We propose a novel, vision-only object-level SLAM framework for automotive applications representing 3D shapes by implicit signed distance functions. Our key innovation consists of augmenting the standard neural representation by a normalizing flow network. As a result, achieving strong representation power on the specific class of road vehicles is made possible by compact networks with only 16-dimensional latent codes. Furthermore, the newly proposed architecture exhibits a significant performance improvement in the presence of only sparse and noisy data, which is demonstrated through comparative experiments on synthetic data. The module is embedded into the back-end of a stereo-vision based framework for joint, incremental shape optimization. The loss function is given by a combination of a sparse 3D point-based SDF loss, a sparse rendering loss, and a semantic mask-based silhouette-consistency term. We furthermore leverage semantic information to determine keypoint extraction density in the front-end.

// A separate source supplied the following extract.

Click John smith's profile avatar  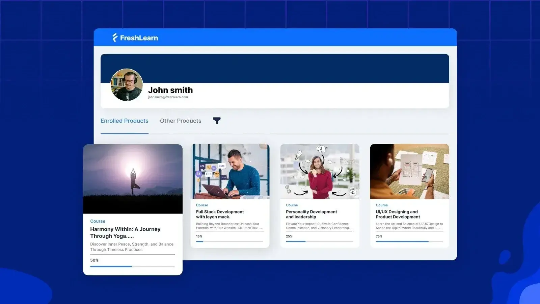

Finally, experimental results on real-world data reveal accurate and reliable performance comparable to alternative frameworks that make use of direct depth readings. The proposed method performs well with only sparse 3D points obtained from bundle adjustment, and eventually continues to deliver stable results even under exclusive use of the mask-consistency term.

Paper Structure

This paper contains 22 sections, 10 equations, 5 figures, 4 tables.

Figures (5)

  • Figure 1: Overview of our proposed framework for object-level visual SLAM in automotive applications.

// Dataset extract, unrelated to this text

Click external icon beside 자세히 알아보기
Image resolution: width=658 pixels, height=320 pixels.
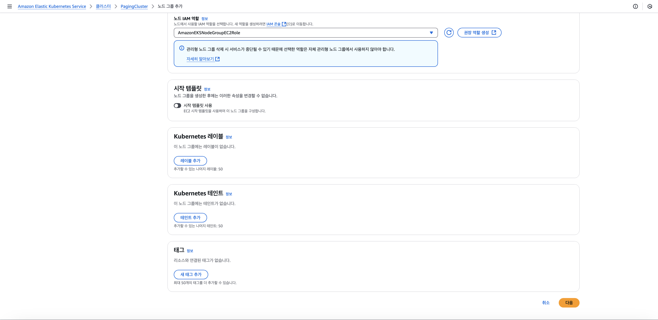pyautogui.click(x=217, y=59)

  • Figure 2: Implicit neural shape representation used in the present work. The architecture is composed of a DeepSDF decoder preceded by a normalizing flow network. Given an input latent code $\mathbf{w}$ and a sampling point $\{x,y,z\}$, the network generates the 3D Euclidean distance between the sampled point and the object surface.
  • Figure 3: Shape optimization results for complete point clouds taken from ShapeNet. From left to right: Original model, point cloud samples, our proposed generator with normalizing flow optimized with Gauss-Newton, the same generator optimized with Adam, DeepSDF results using Gauss-Newton, and DeepSDF results using Adam optimizer.

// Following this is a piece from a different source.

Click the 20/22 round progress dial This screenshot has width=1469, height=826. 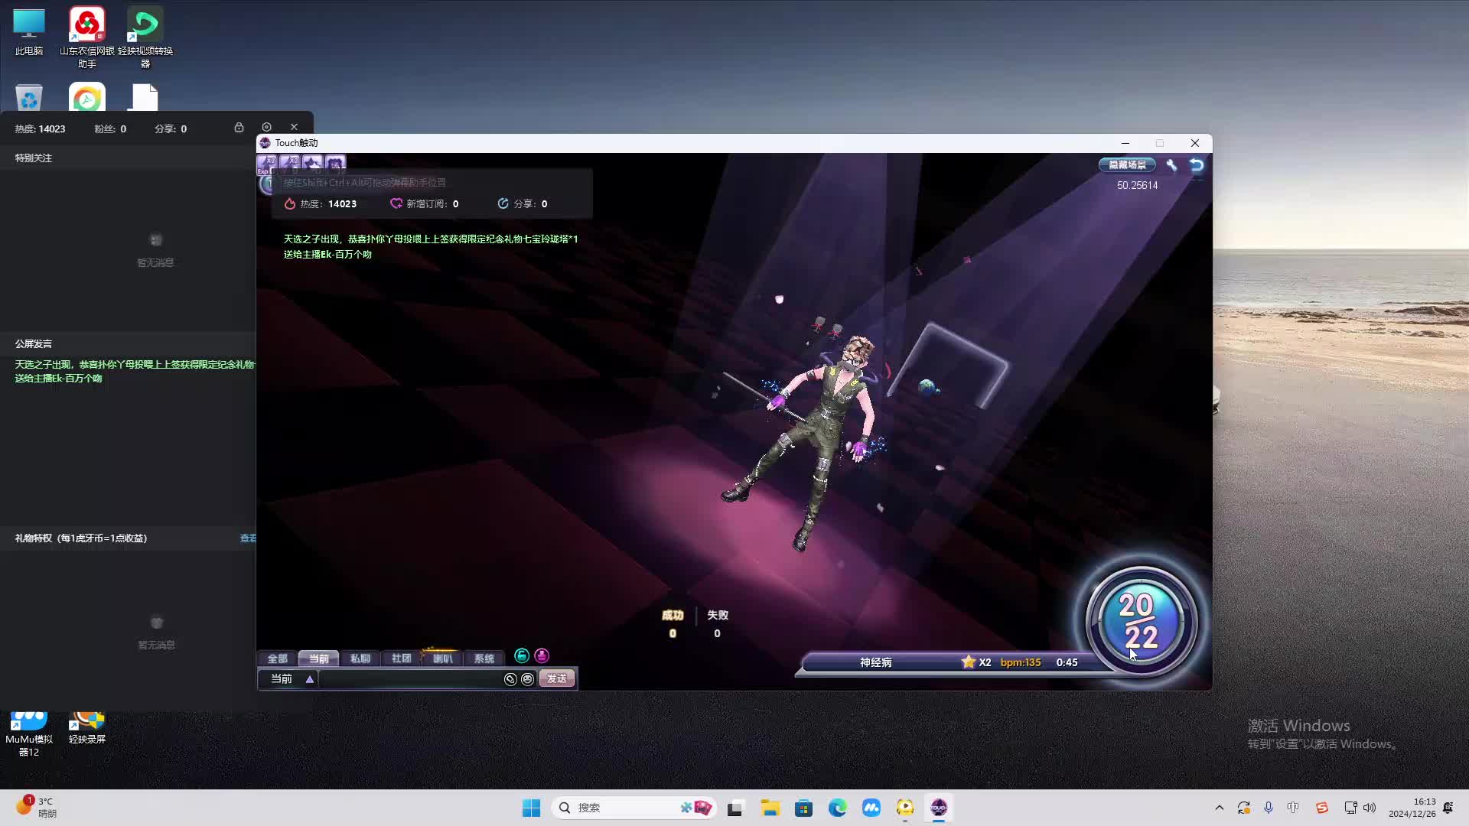pyautogui.click(x=1140, y=621)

  • Figure 4: Shape optimization results for partial point clouds taken from ShapeNet. From left to right: Original model, point cloud samples, our proposed generator with normalizing flow optimized with Gauss-Newton, the same generator optimized with Adam, DeepSDF results using Gauss-Newton, and DeepSDF results using Adam optimizer.
  • Figure 5: Qualitative results obtained on KITTI dataset. In subfigure (b), DSP-SLAM is positioned above, DSP-SLAM* is positioned below. In subfigure (c), NF-SLAM is positioned above, NF-SLAM* is positioned below.